ImitDiff: Transferring Foundation-Model Priors for Distraction Robust Visuomotor Policy
Yuhang Dong, Haizhou Ge, Yupei Zeng, Jiangning Zhang, Beiwen Tian, Hongrui Zhu, Yufei Jia, Ruixiang Wang, Zhucun Xue, Guyue Zhou, Longhua Ma, Guanzhong Tian
TL;DR
ImDiff addresses the challenge of distraction-robust visuomotor imitation by transferring vision-language foundation-model priors into pixel-level semantic masks that guide a dual-resolution perception pipeline. A consistency-driven diffusion transformer head then maps semantically grounded visual features to real-time actions, achieving large speedups without sacrificing performance. The approach combines an open-vocabulary detect-track-segment pipeline, a dual-encoder fusion scheme, and PF-ODE-based trajectory conditioning to deliver robust zero-shot generalization to novel objects and distractions. Extensive simulation and real-world experiments demonstrate superiority over state-of-the-art vision-language and visuomotor baselines, with significant gains in complex scenes and under strong visual distractors, along with practical inference-time improvements.
Abstract
Visuomotor imitation learning policies enable robots to efficiently acquire manipulation skills from visual demonstrations. However, as scene complexity and visual distractions increase, policies that perform well in simple settings often experience substantial performance degradation. To address this challenge, we propose ImitDiff, a diffusion-based imitation learning policy guided by fine-grained semantics within a dual-resolution workflow. Leveraging pretrained priors of vision-language foundation models, our method transforms high-level instructions into pixel-level visual semantic masks.

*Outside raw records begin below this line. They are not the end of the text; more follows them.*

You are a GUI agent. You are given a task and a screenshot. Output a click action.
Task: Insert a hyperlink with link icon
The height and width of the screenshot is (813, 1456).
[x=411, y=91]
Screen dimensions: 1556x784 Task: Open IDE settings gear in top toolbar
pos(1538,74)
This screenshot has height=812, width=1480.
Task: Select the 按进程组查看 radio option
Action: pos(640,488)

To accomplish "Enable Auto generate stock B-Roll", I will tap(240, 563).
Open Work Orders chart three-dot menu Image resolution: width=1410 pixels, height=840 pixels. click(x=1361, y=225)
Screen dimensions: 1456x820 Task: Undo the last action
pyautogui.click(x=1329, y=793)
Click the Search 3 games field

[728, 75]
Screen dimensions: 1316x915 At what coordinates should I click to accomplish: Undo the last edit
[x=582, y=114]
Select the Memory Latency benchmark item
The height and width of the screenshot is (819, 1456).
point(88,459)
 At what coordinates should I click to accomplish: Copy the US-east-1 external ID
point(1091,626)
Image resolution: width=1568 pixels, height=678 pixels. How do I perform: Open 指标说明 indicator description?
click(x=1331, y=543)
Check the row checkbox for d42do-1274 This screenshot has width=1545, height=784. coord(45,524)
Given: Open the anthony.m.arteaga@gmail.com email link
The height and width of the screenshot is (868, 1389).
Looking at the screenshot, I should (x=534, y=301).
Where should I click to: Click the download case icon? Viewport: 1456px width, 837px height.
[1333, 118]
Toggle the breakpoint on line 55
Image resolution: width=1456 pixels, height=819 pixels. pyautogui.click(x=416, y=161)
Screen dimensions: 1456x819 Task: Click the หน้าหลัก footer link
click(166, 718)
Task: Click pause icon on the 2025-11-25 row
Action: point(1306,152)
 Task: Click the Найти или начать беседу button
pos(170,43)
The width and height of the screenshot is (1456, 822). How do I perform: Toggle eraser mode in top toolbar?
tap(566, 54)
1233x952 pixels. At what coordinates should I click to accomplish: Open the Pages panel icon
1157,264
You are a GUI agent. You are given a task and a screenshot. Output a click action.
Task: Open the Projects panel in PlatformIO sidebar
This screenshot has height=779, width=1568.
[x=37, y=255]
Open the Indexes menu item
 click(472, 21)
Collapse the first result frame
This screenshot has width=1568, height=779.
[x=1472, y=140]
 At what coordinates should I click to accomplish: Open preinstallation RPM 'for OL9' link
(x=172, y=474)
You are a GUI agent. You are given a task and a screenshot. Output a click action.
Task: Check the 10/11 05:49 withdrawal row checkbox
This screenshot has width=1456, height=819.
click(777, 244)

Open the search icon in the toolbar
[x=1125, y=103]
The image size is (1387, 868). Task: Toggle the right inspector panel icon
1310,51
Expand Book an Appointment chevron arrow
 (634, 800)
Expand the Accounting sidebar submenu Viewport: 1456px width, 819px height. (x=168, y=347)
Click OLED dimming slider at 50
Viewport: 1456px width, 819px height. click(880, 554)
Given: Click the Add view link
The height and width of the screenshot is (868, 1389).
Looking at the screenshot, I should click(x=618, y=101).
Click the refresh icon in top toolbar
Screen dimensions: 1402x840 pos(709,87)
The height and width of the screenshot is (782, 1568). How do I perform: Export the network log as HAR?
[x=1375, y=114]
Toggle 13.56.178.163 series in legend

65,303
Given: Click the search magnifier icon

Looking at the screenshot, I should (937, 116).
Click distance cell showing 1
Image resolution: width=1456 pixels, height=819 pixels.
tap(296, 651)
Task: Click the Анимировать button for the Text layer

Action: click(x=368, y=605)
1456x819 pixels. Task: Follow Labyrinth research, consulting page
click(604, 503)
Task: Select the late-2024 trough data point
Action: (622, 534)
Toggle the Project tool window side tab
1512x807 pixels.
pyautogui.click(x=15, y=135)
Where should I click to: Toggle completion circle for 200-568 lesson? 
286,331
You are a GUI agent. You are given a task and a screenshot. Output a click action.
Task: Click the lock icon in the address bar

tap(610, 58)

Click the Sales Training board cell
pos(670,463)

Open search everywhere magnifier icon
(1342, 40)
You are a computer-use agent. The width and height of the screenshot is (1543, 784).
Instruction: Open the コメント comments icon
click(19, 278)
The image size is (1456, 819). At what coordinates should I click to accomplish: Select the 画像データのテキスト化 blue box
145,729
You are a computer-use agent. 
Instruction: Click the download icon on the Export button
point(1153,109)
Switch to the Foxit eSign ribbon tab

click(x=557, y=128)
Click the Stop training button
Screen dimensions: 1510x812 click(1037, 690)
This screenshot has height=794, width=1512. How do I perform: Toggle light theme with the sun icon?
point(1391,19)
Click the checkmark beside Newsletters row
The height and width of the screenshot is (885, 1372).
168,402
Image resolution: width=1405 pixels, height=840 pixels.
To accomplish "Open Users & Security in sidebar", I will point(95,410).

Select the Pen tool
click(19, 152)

These masks guide a dual-resolution perception pipeline that captures both global context (e.g., overall layout) from low-resolution observation and fine-grained local features (e.g., geometric details) from high-resolution observation, enabling the policy to focus on task-relevant regions. Additionally, we introduce a consistency-driven diffusion transformer action head that bridges visual semantic conditions and real-time action generation. Extensive experiments demonstrate that ImitDiff outperforms state-of-the-art vision-language manipulation frameworks, as well as visuomotor imitation learning policies, particularly under increased scene complexity and visual distractions. Notably, ImitDiff exhibits strong generalization in zero-shot settings involving novel objects and visual distractions. Furthermore, our consistency-driven action head achieves an order-of-magnitude improvement in inference speed while maintaining competitive success rates.